ENI fuori controllo: “fomentiamo la rivoluzione in Iran”.

Anche se già lo sapevamo la rivelazione ha ugualmente dello sconcertante. All’Eni non esistono controlli interni. Ecco spiegato perché possono girare mazzette da centinaia di milioni di dollari per corrompere politici e militari nigeriani senza che nessuno s’avveda di niente. O si possono causare disastri ambientali mostruosi nella più totale inerzia dei vertici aziendali.

Un   conto  è  dirlo in  astratto  un’altro  è  sentirlo  dire  dalla calda  voce  dei diretti  protagonisti.

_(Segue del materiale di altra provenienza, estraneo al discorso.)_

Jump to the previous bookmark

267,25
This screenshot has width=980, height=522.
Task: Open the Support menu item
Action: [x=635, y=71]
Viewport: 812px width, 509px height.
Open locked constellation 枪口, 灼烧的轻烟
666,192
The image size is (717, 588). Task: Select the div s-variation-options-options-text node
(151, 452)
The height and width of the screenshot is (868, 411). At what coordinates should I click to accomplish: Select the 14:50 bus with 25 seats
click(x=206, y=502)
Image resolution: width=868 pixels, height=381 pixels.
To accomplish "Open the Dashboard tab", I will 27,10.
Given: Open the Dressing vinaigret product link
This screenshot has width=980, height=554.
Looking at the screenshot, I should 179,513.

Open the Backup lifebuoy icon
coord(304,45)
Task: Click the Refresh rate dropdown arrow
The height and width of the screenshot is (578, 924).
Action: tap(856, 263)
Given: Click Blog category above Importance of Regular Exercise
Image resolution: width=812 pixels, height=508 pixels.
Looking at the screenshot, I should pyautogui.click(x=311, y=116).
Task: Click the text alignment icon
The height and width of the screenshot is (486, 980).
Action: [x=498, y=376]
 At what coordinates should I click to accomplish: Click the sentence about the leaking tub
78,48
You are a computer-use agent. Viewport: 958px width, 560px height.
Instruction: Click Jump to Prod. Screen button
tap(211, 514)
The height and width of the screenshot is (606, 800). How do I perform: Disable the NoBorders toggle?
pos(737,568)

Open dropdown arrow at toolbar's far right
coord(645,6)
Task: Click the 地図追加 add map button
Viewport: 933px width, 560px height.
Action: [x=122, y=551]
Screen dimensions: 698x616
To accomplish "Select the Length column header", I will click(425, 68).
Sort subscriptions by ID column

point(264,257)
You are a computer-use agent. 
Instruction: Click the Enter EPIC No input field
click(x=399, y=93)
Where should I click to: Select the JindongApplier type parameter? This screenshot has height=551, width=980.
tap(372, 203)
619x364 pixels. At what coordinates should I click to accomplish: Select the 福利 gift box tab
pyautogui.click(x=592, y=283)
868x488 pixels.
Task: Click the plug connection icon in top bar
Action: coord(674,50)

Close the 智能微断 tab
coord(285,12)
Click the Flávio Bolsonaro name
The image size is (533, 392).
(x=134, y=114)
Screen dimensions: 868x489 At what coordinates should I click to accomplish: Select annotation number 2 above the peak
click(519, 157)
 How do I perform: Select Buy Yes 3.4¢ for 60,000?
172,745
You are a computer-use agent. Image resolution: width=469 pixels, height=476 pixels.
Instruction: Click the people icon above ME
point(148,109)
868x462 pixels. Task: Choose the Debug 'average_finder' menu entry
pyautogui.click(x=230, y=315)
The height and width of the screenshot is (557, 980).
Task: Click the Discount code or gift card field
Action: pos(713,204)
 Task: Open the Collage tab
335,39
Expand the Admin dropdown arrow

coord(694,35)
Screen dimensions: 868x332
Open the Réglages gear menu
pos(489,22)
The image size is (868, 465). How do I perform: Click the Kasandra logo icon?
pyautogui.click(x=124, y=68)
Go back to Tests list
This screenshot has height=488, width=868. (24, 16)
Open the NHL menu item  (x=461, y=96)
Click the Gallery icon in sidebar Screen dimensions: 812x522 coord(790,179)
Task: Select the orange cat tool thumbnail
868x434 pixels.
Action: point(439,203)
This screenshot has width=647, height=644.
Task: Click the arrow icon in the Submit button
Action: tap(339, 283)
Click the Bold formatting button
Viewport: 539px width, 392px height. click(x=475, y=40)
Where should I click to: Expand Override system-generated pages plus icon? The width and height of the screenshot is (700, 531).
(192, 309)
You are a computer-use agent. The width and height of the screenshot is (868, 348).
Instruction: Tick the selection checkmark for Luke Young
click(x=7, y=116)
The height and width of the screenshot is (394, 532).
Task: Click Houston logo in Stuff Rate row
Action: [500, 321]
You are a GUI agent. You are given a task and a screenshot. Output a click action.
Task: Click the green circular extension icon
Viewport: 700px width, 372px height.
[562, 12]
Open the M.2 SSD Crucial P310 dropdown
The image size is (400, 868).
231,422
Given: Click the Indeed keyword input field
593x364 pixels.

                           

S’è parlato  proprio  di  questo in una  calda giornata  del maggio 2005. Un Workshop realizzato   presso  le  sedi  ENI Corporate  University di  San  Donato  Milanese e Castelgandolfo. Tema:  “Evoluzione del  quadro  normativo e  ruolo  del management in  tema  di  controllo”.

 

Riunito  in  conclave c’è la  crema  dell’ENI  e  alcuni dei  più  fidati  consulenti della  società energetica. L’ing. Stefano  Cao (Dir. Gen.le ENI Div. E. & P.), Dott.  Maurizio  Vecchi  (Direzione  Personale  e  Organizzazione  ENI), Ing.  Luciano  Sgubini (Dir. Gen.le ENI Div. G. & P.), Dott.  Angelo  Maria  Taraborelli (Dir. Gen.le ENI Div. R. & M.), Dott.  Roberto  Jaquinto (Direttore  Amministrativo  ENI), John  McQuiston (consulente  di  Price Waterhouse), Prof.  Guido  Sapelli (Consulente  ENI  e docente  di  economia dell’Università di  Milano), Prof.  Avv. Nicola  Franco  Bonelli (Avvocato  e consulente  legale  dell’ENI)  nonché   una  folta  delegazione  di  manager e dirigenti  dell’ENI.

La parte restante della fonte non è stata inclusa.